I have been experimenting way more with Korean cooking than
I already was because of this. It is so easy. It is literally the same distance
away as any other supermarket. Of course, you can’t get everything there (they
don’t know what bread is, for example), but reversely you can get Gochujang,
and frozen Udon noodles, and Korean pears, and rice cakes, and so many other
things I didn’t know existed before now.
And now, as we’re heading into The Great Omikron Winter, and
the world is looking no less dire than it did a year ago, just with less
restrictions overall, we are coming to terms with the fact that this is our
life now.
Stuff’s hard to get. Masks are eternal. Fire season came and went and will come
again. The tornadoes will get worse.
This is less of a resignation and more of a reality check.
This is just where we are.
Christmas will be nice. I hope. On the pendulum of recurring
events, it sure is more enticing than fire season.
We've actually got a decent chunk of rain already! Two instances of big "atmospheric rivers" (as they're apparently called here) with a good solid 2 days of rain. Let's hope it keeps up throughout the winter.
I’m (somehow) already in my second year of my PhD. I have to
start nailing down what I want to spend the next 3 years on. Which is a big
decision that will require some thinking. Some very honest, partly terrifying
thinking, knowing that I am going to shut down options by focusing on others.
The kind of decisions that feels bad to make. The kind of decision where every
option is potential, probable, feels fruitful.
A very direct contrast to how the rest of the world feels,
just, an increasingly narrowing of options, an increasing dread as we realize
we do not have any (good) choices.
In here, in my little academic bubble, I have the power to
choose, for 3 years, what I’m doing.

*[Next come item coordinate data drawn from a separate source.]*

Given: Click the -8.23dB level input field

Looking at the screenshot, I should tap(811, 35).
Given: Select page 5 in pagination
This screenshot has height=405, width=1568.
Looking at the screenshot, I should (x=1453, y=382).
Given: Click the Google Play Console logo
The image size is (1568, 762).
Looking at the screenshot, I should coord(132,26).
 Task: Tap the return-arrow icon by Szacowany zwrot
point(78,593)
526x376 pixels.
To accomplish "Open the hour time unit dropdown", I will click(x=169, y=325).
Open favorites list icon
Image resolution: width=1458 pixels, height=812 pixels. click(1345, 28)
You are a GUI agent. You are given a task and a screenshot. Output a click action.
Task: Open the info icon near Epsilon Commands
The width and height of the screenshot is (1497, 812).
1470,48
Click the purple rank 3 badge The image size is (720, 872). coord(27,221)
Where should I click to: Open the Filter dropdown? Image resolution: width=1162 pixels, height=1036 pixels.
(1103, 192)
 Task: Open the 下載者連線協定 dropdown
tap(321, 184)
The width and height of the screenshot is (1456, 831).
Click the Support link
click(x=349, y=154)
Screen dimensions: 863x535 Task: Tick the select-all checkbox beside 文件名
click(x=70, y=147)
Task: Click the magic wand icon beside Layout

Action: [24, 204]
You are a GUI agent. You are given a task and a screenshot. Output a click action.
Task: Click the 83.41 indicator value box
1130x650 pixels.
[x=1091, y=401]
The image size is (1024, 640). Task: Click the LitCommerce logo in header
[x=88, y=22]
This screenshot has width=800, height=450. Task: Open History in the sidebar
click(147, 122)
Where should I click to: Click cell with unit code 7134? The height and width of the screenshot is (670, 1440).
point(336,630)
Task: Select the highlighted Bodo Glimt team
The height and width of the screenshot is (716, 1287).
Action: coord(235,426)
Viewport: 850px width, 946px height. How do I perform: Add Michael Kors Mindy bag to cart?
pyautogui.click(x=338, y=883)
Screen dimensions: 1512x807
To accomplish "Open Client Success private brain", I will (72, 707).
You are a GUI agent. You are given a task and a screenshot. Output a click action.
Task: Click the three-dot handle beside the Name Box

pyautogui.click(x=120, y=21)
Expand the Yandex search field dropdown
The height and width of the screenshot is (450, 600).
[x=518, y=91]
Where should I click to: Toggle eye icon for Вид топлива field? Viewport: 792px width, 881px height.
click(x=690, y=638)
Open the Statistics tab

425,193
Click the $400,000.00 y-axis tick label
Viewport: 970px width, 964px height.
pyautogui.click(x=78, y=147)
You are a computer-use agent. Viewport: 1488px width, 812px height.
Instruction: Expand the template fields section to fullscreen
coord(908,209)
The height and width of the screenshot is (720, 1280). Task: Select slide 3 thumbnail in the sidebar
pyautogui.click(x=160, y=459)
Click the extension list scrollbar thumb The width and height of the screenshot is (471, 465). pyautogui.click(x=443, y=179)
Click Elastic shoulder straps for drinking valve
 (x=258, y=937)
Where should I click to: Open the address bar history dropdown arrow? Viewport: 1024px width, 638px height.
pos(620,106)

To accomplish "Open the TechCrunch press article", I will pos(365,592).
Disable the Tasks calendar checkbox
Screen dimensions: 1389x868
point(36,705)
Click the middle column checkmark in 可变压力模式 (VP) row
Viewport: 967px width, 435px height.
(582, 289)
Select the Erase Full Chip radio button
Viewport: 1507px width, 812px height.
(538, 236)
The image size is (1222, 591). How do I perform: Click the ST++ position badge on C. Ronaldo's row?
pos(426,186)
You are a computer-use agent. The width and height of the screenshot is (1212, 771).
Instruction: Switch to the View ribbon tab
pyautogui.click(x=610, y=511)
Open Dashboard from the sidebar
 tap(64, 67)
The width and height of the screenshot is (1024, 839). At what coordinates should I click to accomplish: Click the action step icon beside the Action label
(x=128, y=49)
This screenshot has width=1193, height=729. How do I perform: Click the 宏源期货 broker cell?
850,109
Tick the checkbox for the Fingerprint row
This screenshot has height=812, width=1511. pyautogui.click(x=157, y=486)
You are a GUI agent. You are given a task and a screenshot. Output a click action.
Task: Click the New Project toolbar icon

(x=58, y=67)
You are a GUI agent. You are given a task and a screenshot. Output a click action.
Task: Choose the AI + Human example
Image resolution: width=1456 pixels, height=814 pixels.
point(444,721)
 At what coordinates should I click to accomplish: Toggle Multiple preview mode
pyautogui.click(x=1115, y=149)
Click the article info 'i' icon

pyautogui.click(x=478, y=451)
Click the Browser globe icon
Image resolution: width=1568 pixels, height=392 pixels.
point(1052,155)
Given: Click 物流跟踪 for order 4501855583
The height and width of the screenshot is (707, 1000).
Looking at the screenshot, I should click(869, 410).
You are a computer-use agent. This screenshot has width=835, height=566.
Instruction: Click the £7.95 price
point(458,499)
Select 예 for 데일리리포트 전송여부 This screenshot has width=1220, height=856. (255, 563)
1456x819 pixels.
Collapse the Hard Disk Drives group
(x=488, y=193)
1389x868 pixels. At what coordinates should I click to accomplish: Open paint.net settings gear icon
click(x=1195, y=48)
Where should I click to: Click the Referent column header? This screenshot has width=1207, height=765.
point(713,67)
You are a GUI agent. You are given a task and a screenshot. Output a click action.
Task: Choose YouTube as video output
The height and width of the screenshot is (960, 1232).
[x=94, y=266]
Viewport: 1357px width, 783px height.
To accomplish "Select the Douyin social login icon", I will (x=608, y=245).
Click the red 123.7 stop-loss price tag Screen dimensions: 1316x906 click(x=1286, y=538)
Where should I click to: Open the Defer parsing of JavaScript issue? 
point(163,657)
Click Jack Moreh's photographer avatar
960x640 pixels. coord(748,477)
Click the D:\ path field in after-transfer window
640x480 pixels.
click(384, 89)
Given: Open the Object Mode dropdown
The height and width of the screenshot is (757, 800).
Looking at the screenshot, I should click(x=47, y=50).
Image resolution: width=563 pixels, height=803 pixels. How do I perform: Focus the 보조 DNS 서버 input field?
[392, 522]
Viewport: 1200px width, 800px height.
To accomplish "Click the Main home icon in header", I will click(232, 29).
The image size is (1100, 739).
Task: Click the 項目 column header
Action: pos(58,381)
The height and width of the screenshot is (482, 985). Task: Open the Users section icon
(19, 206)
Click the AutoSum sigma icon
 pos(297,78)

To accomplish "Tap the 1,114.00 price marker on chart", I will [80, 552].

That choice feels powerful and immense. Difficult,
sure, but also enriching, empowering, engulfing.
How do you choose when every option is just as enticing as
the next, when each one holds something you want to explore? I don’t know yet!
I’ll hopefully find out. By the time I get around to writing the Sixth American
Story I might already have chosen. At least temporarily.
Because it can always change. I know that. Choices aren’t meant to persist. They decay, shapeshift,
morph into other beings. I can change my mind, but I also have to choose
now. I have to choose now. I have to choose now. I
have to choose now. I say, repeating it over and over, hitting Ctrl+S to
save this document too many times, making me believe it. Manifesting it in the
world, as real as I can make it with words.
That's all I can do. Try to make impossible things real. That's what life is. And life's here right now. It never really left, even though it sure felt like it at times. But, enough messing around, life's here to stay. At least for a couple years more. Need to make of it what I can.
*It is! I don't make the rules!
Ok, so to briefly explain, I stumbled into this place when I went to get my booster vaccine shot, which took me on a longer-than-anticipated trip down to an upscale shopping street and mall which was quite the strange shift from the brown-and-green suburbia that is everywhere else here. I guess all the rich people who earn money from the tech companies need to spend it somewhere.